The New York Times
By: Sam Dillon
November 19, 2010
Bill Gates, the founder and former chairman of Microsoft, has made education-related philanthropy a major focus since stepping down from his day-to-day role in the company in 2008.
His new area of interest: helping solve schools' money problems. In a speech prepared for delivery Friday, Mr. Gates -- who is gaining considerable clout in education circles -- plans to urge the 50 state superintendents of education to take difficult steps to restructure the nation's public education budgets, which have come under severe pressure in the economic downturn.
He suggests they end teacher pay increases based on seniority and on master's degrees, which he says are unrelated to teachers' ability to raise student achievement.
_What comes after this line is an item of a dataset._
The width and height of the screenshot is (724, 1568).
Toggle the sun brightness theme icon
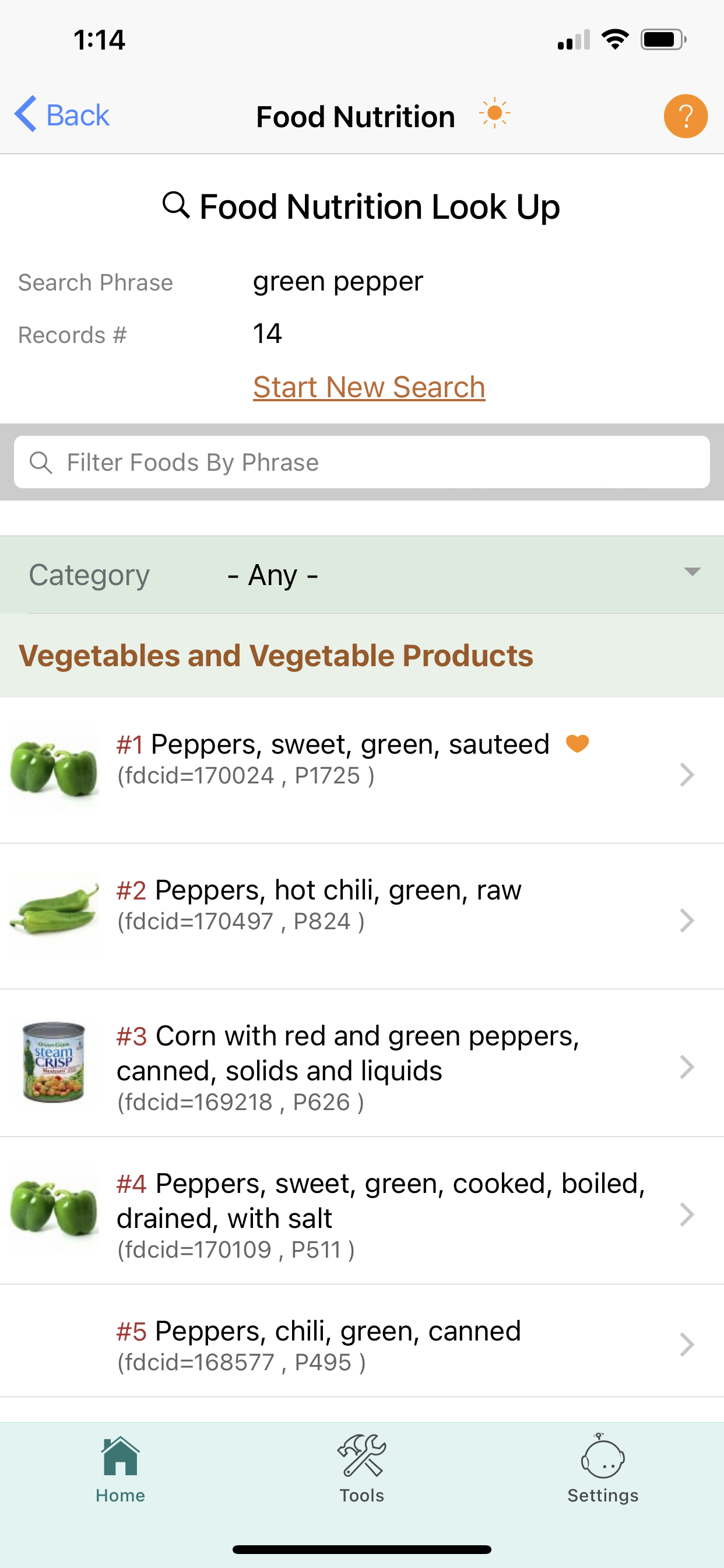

He also urges an end to efforts to reduce class sizes. Instead, he suggests rewarding the most effective teachers with higher pay for taking on larger classes or teaching in needy schools.
"Of course, restructuring pay systems is like kicking a beehive" -- but restructure them anyway, Mr. Gates plans to tell the superintendents in his talk to the Council of Chief State School Officers, which opens a convention in Louisville on Friday.
"Rebuild the budget based on excellence," Mr. Gates says.
Teachers' unions defend giving raises to teachers as they gain experience and higher education.
"We know that experience makes a difference in student achievement -- teachers get better," said Bill Raabe, director of collective bargaining at the National Education Association, the largest teachers' union. "And additional training, too, whether its a master's degree or some other way a teacher has improved her content knowledge, we think it ought to be compensated."
Randi Weingarten, president of the American Federation of Teachers, said of Mr. Gates's speech: "He is proposing to change one of the things that parents count on -- small class sizes to differentiate instruction. There's a mountain of solid research and common sense showing smaller class sizes benefit students."
States and local school districts are headed toward what may be painful budget decisions because two years of recession have battered state and local tax revenues, and the $100 billion in stimulus money that has been pumped into public education since spring 2009 is running out.
New Jersey, for example, faces a $10 billion deficit, and Gov. Chris Christie has clashed with superintendents over his efforts to cap their pay.
In several other states including Ohio, which faces an $8 billion deficit, newly elected governors are scrutinizing school spending as part of a broad review.
Secretary of Education Arne Duncan delivered his own speech in Washington this week, titled "Bang for the Buck in Schooling," in which he made arguments similar to those of Mr. Gates.
School officials should be using this crisis to "leverage transformational change in the education system" rather than seeking to balance budgets through shorter school years, reduced bus routes or other short-term fixes, Mr. Duncan said.
Mr. Gates accepted an invitation to speak to the council, he said in an interview, because many of the key decisions in America's decentralized education system are made by state superintendents and local school boards.
"These are the leaders," he said.
Steven Paine, the West Virginia superintendent who is the council's president, said the group invited Mr. Gates because "he has a perspective that we need to consider."
"He's been fairly successful in the business arena," he added.
After reading an advance copy of Mr. Gates's speech, Mr. Paine said, "We all want to transform our education systems, but when you're falling off that funding cliff it's difficult to do."
In the speech, Mr. Gates says that improving student achievement is a central challenge, and that budget crises are making change necessary.
"You can't fund reforms without money," he says. "And there is no more money."
The only way out, he says, is by rethinking the way the nation's $500 billion annual expenditures on public schools is allocated. About $50 billion pays for seniority-based annual salary increases for teachers, he says. The nation spends an additional $9 billion annually to pay salary increases to teachers with master's degrees, he says.